“Vous êtes ce que vous mangez. Il s'agit d'une phrase courante qui a un certain fondement scientifique. Notre alimentation influe sur notre état de santé général et, par conséquent, sur notre santé. santé de la fertilité. Il est courant que les femmes qui essaient de tomber enceintes se concentrent sur une meilleure alimentation, et il est de plus en plus courant que les femmes à différents stades de leur vie fertile fassent de meilleurs choix nutritionnels pour la santé de leur cycle. Après tout, la nutrition que nous apportons à notre corps l'aide à fonctionner et, dans le cas de la fertilité, l'aide à produire nos ovules. hormones de reproduction [1].
Alors que de plus en plus de personnes prennent conscience de l'impact de la nutrition sur la fertilité, les chercheurs veulent découvrir jusqu'où va cet impact nutritionnel. Recherche récente a constaté que la nutrition aux premiers stades du développement pouvait avoir un impact à long terme sur la santé reproductive des femmes, en particulier dans le domaine du vieillissement des ovaires [2].
Qu'est-ce que le vieillissement ovarien ?
Vieillissement des ovaires est le processus par lequel le système reproducteur féminin cesse de produire des hormones de reproduction. Il culmine avec la ménopause, qui se définit par une absence de règles pendant plus de 12 mois consécutifs, marquant ainsi la fin de la vie fertile d'une femme [2].
Les principales hormones reproductives féminines, progestérone et œstrogène, La ménopause est donc liée au processus de vieillissement ovarien de chaque femme. En moyenne, la ménopause survient entre 45 et 55 ans.
Quelle est la relation entre la nutrition et le vieillissement ovarien ?
Selon la Origines développementales de la santé et de la maladie (DOHaD), une privation nutritionnelle survenant dès le développement du fœtus peut avoir un impact sur le moment où une femme adulte sera ménopausée [2].

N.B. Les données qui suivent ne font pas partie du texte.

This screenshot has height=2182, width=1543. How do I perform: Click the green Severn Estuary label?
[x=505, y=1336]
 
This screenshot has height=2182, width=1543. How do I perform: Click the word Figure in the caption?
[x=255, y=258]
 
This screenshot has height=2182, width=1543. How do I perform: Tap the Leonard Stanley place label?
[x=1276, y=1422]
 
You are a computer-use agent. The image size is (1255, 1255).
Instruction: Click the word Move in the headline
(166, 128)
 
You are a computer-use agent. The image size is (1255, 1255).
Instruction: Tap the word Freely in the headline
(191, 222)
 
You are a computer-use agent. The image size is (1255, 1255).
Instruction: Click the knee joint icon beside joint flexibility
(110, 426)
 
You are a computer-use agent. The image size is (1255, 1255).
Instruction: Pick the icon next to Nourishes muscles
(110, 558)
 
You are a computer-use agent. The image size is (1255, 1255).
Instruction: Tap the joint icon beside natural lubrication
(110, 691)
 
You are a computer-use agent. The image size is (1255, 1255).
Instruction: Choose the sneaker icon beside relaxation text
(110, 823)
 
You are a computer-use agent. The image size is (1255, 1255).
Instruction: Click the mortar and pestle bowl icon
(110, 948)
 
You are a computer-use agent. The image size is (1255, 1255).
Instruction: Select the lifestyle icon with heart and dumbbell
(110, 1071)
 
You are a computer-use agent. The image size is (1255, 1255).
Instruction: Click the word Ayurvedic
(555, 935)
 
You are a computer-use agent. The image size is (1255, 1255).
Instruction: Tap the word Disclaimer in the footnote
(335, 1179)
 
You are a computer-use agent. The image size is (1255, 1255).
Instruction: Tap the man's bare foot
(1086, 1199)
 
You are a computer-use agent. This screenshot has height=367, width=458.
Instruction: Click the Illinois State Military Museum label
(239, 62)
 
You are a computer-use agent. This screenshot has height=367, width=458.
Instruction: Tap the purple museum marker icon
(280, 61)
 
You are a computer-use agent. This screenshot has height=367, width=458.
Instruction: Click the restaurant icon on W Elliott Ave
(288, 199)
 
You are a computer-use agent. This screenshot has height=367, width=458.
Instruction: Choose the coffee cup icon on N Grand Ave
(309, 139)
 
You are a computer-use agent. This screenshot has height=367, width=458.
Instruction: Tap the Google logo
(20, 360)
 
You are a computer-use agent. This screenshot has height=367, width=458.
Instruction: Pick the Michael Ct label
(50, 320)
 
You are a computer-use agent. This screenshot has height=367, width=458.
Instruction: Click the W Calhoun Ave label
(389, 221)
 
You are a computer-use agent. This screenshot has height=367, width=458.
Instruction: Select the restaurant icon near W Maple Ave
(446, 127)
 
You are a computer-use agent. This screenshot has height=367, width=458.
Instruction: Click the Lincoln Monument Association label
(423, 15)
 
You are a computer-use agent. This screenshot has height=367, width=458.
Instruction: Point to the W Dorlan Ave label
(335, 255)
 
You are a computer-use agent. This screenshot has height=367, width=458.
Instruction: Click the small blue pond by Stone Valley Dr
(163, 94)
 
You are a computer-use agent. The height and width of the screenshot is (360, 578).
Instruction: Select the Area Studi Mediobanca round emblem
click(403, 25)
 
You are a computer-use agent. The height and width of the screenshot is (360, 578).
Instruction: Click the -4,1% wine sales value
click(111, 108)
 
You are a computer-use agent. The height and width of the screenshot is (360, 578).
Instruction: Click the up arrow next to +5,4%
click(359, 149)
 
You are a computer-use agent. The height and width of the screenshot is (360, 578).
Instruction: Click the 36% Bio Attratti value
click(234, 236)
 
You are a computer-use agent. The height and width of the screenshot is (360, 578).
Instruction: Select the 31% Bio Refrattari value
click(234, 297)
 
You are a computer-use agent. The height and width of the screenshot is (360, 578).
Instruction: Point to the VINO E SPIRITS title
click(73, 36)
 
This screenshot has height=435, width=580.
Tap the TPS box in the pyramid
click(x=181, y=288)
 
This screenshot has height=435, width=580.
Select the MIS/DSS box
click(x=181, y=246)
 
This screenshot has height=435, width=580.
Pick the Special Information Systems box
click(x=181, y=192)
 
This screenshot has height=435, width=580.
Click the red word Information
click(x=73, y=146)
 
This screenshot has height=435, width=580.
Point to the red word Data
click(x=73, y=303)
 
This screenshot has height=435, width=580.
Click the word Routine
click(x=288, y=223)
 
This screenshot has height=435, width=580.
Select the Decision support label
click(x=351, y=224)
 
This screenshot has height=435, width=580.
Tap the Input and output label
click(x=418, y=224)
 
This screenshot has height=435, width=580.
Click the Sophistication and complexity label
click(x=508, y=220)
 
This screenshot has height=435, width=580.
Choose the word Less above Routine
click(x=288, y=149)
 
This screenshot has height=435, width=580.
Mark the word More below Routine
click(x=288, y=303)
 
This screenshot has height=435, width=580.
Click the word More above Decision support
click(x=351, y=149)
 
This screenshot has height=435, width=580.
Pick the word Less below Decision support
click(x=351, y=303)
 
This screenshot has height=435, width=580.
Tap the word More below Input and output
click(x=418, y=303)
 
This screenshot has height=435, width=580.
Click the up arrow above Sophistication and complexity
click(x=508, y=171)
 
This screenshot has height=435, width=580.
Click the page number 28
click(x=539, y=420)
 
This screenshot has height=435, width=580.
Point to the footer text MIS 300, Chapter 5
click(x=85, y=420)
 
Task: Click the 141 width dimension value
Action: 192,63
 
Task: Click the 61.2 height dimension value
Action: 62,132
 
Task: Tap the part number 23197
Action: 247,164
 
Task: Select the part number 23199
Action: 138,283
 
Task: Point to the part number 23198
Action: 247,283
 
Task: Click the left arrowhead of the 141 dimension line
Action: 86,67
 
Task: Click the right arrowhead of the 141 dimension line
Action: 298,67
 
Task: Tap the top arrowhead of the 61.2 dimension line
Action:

A étude guidée par le cadre DOHaD en Chine a analysé les 4 256 femmes de l'étude longitudinale sur la santé et la retraite en Chine afin de déterminer s'il existait une corrélation entre l'exposition à la famine chez le fœtus, l'enfant et l'adolescent, et le moment où ces femmes sont naturellement ménopausées à l'âge adulte [2]. L'étude a révélé que les femmes ayant subi des privations nutritionnelles dues à la famine au début de leur vie (du fœtus à l'adolescence) étaient ménopausées plus tôt, de 0,75 à 1,16 an, que celles qui n'avaient pas été exposées à la famine au début de leur vie. Cela démontre une forte association entre la nutrition au début de la vie et le vieillissement des ovaires.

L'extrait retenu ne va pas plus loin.